We produced some mock-ups with viewing windows so staff could observe the children through the screens as they walked by. We envisioned the design leaning more towards a fairy castle-playhouse theme. But once we showed the designs to the seven- and eight-year-olds and asked their opinion, they didn’t like our idea. They wanted an underwater theme with an octopus, shark, and clownfish (popularized by the children’s movie, Finding Nemo). They loved that idea.
Creating an underwater theme enabled us to have a large viewing area at the top, so when staff walked past they could still look inside and observe. It would also be helpful for the patients because people wouldn’t feel as if they've been forgotten or ignored—they could still see people's heads moving past. It wouldn’t give the impression they've been sequestered or secluded. For the children, the underwater theme would create an adventure.
Our initial KwickScreen art design choice was a case where we were proven categorically wrong. That was fantastic because it enabled us to involve the community in decisions about their own community hospital. In addition to the children’s focus group, we put up some pictures of the different screen ideas and asked the children who visited the hospital to leave their comments. Receiving a wide range of views helped us finalise the design. It’s worked out so well because we listened to our patients and the community we serve in order to give them the best possible healthcare experience.
Promoting Patience in Our Youngest Patients
From the feedback we’ve gathered, the children love being in the new waiting area. And parents feel satisfied that the waiting room is appropriate for their little ones, instead of sitting in a large, impersonal, waiting room with everyone else.
Parents don’t have to worry about their child making noise and causing a disturbance. They feel like they have somewhere special where they can wait. And with the viewing screens at the top, they can call upon the staff they see walking by if they have any concerns about their child. They’re literally steps away from a member of staff.

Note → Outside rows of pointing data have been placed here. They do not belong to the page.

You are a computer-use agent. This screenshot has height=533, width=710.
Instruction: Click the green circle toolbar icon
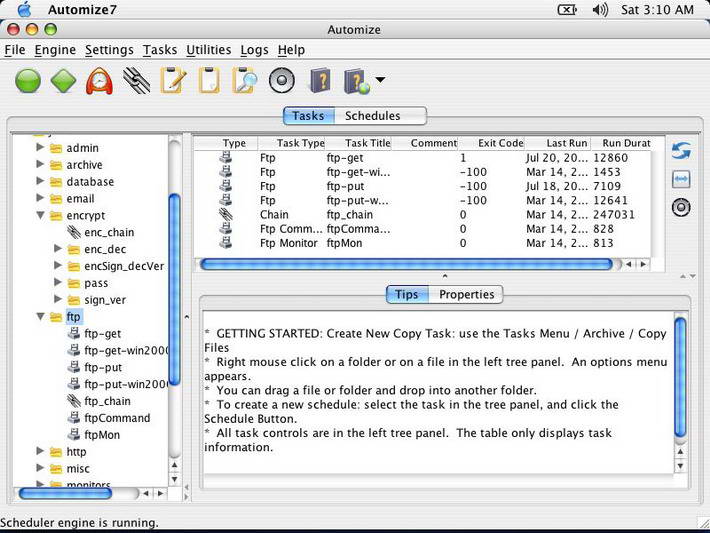point(28,81)
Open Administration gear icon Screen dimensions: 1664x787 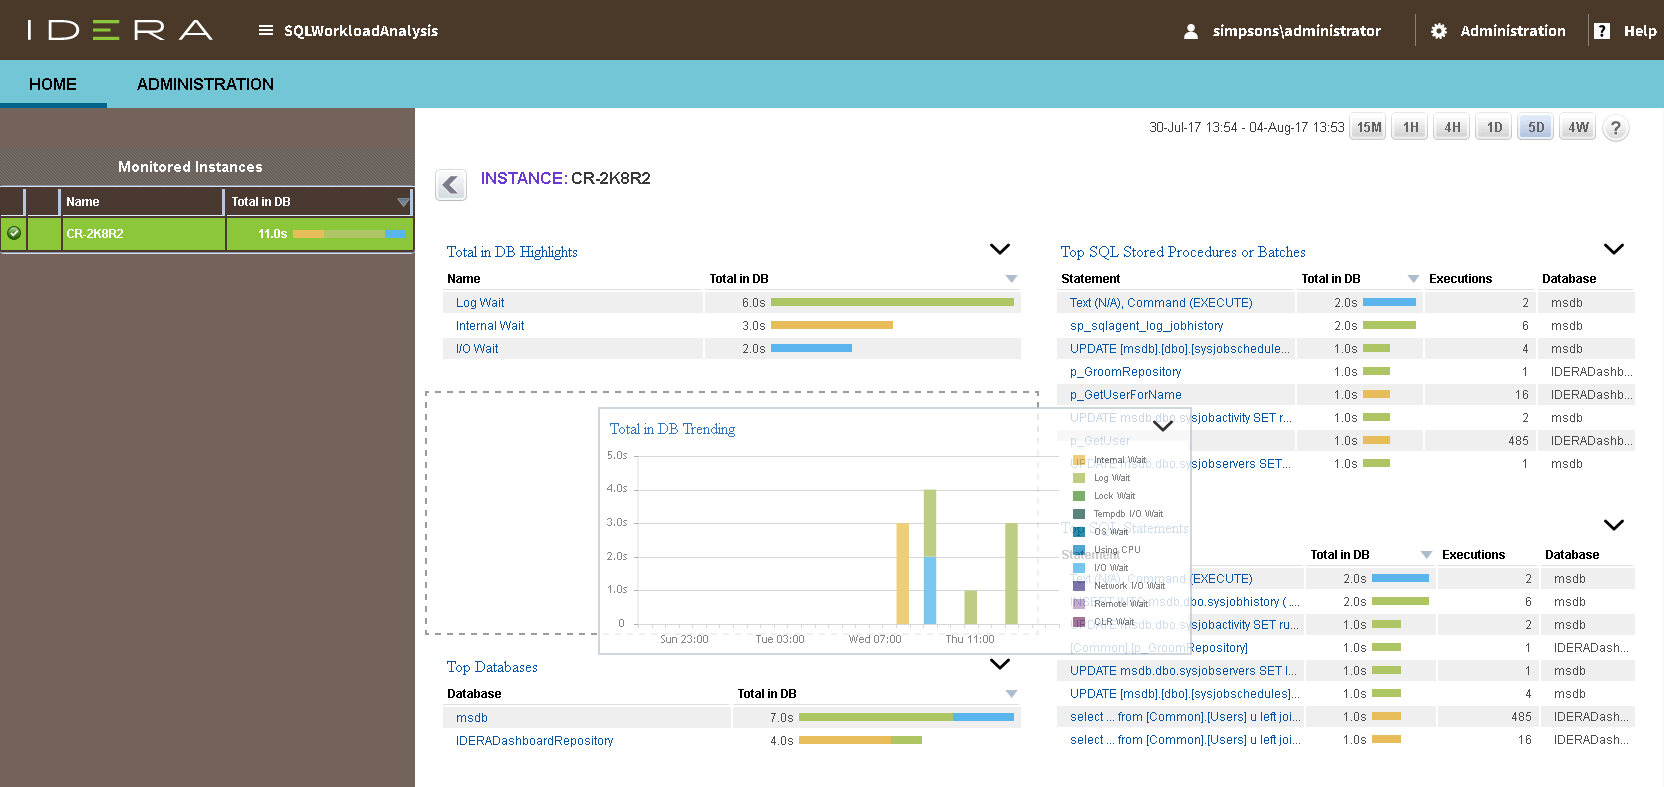tap(1438, 31)
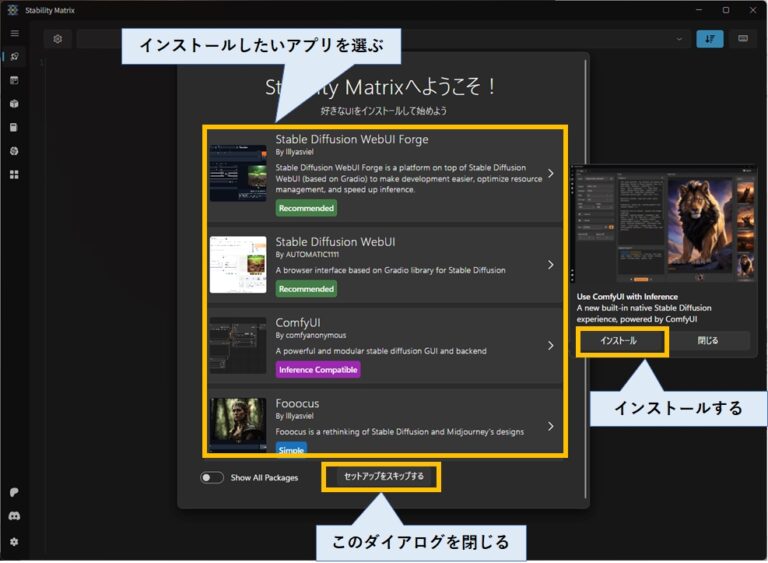Click the blue auto-scroll arrow button
The image size is (768, 563).
(x=709, y=39)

The staff who have used KwickScreen think they're brilliant. They love that the children are nearby and the staff can check on their patients more quickly and easily.
Staff can be observed walking by the KwickScreen waiting room and nodding or waving to the adults, reassuring them that they’re not forgotten. It allows adults to feel they're in an area that's suitable for their children, while still being a part of the hospital. People want to feel respected, that was our aim with this project, and we believe we've achieved that.
Community Healthcare Starts with Improving Patient Experiences
KwickScreen allows us to efficiently use a multipurpose space without compromising fire regulations, infection control, or ventilation, while enriching the environment for our children. KwickScreen has, for a comparatively small capital outlay, made a huge difference. Our League of Friends within the hospital actually donated in support of the project because they could see the benefit of it. They were pleased that we had come up with an innovative solution to improve the children's waiting facilities.
With this project, we've lost no space while saving thousands of pounds in the hospital reconfiguration budget. We might not need that space all day every day, but when we need it, we can provide it.
For us at Southern Health NHS Foundation Trust, this scheme has highlighted how innovative solutions—and some direct feedback from children—can truly deliver outstanding results. What started as a challenge to build a children’s waiting area transformed into a creative, flexible use of space and intelligent use of funds to deliver an exceptional patient experience. And, to us, we believe that’s what effective and meaningful community healthcare is all about.